Roger G. Harrison1, Luis F. F. Neves1, Yahya A. Lazrak1, David E. Martyn1, Peter S. McFetridge1, Daniel E. Resasco2, and Kenneth E. Bartels3. (1) Chemical, Biological and Materials Engineering, University of Oklahoma, 100 E. Boyd St., T-335, Norman, OK 73019, (2) Cbme, University of Oklahoma, 100 East Boyd, Room T-335, Norman, OK 73019, (3) Veterinary Clinical Sciences, Oklahoma State University, Veterinary Medical Teaching Hospital, Stillwater, OK 74078-2041
Single-walled carbon nanotubes (SWNTs) are unique in that they strongly absorb near-infrared (NIR) light, while biological systems have very low levels of absorption of NIR light. This project focuses on developing a means for targeting the SWNTs to the tumor vasculature. It is proposed to target the SWNTs by conjugation with the human annexin V protein. Human annexin V (molecular weight of 36,000) is a monomeric protein that binds with high affinity to phophatidylserine (PS) in phospholipid bilayers.

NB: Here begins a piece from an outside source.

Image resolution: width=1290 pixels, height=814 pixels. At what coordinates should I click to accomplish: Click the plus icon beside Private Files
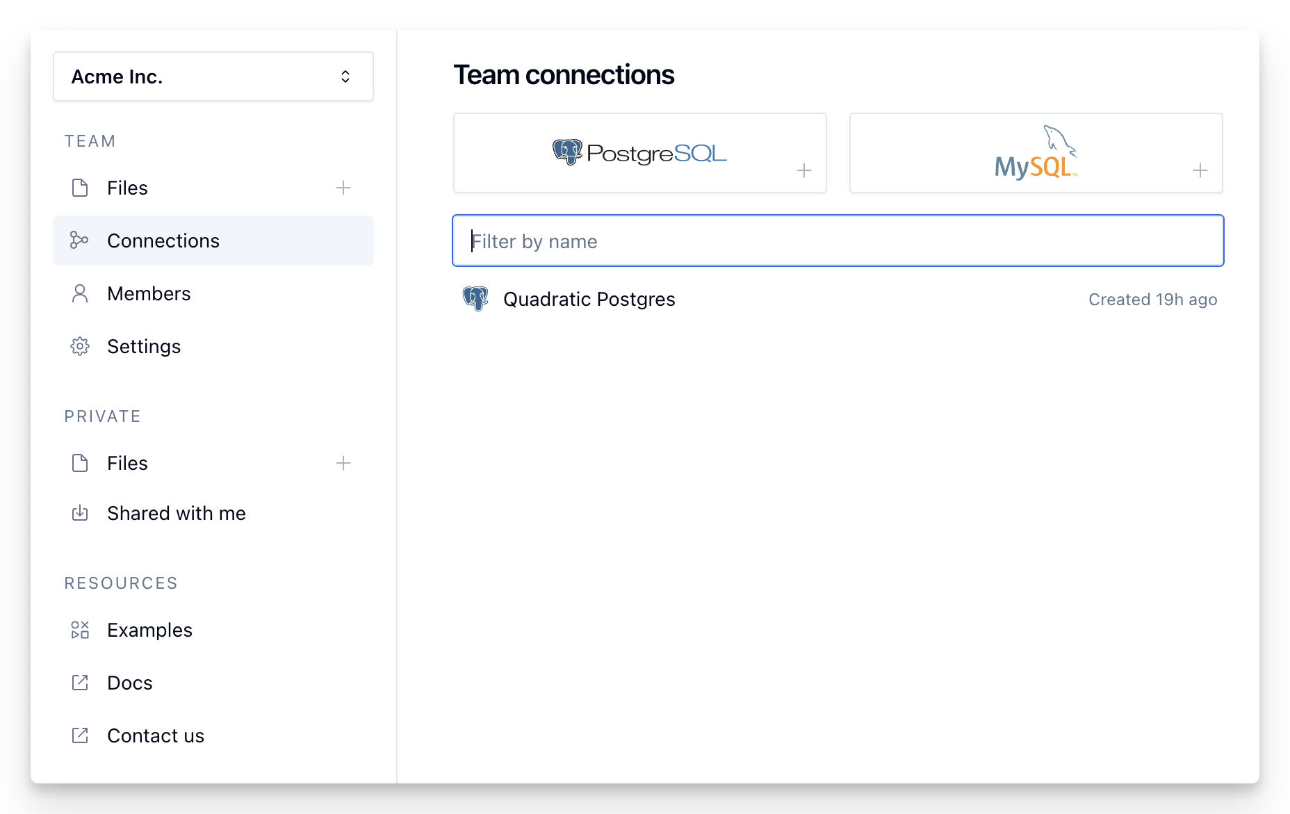[x=343, y=463]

PS is the most abundant anionic phospholipid of the plasma membrane and is tightly segregated to the internal side of the plasma membrane in most cell types. Anionic phospholipids are largely absent from the external surfaces of resting mammalian cells under normal conditions. Recently, it has been found that PS is expressed on the external surface of endothelial cells that line the blood vessels in tumors but is not expressed on the outside surface of the vascular endothelium in normal organs. Thus, annexin V can be used to specifically target the endothelial cells of the tumor vasculature. The underlying hypothesis is that a SWNT-annexin V conjugate injected into the bloodstream will localize in the tumor vasculature and that exposure of the tumor to NIR radiation will cause the tumor to be selectively killed by a combination of heating and cutting off its blood supply.
In this study, we have covalently coupled the human protein annexin V to carboxymethylcellulose adsorbed on single-walled carbon nanotubes (SWNTs) by using a zero-length crosslinking agent that couples carboxyl groups to primary amines (1-ethyl-3-[3-dimethylaminopropyl]carbodiimide hydrochloride, or EDC). The binding of annexin V (biotinylated) to phosphatidylserine allowed for the determination of the dissociation constant (Kd). The dissociation constant indicates a relatively high affinity of the receptor (phosphatidylserine) for the ligand (annexin V). The UV-vis-NIR absorption spectra of the SWNT-CMC-biotinylated annexin V complex was determined.
The SWNT-CMC-annexin V complex bound to human endothelial cells in vitro was subjected to laser irradiation at 980 nm on a 24-well plate in order to determine the effect of the energy adsorption by the SWNTs on cell viability. The cell viability was evaluated by performing the Alamar Blue assay, cell counting and cell observation with a microscope.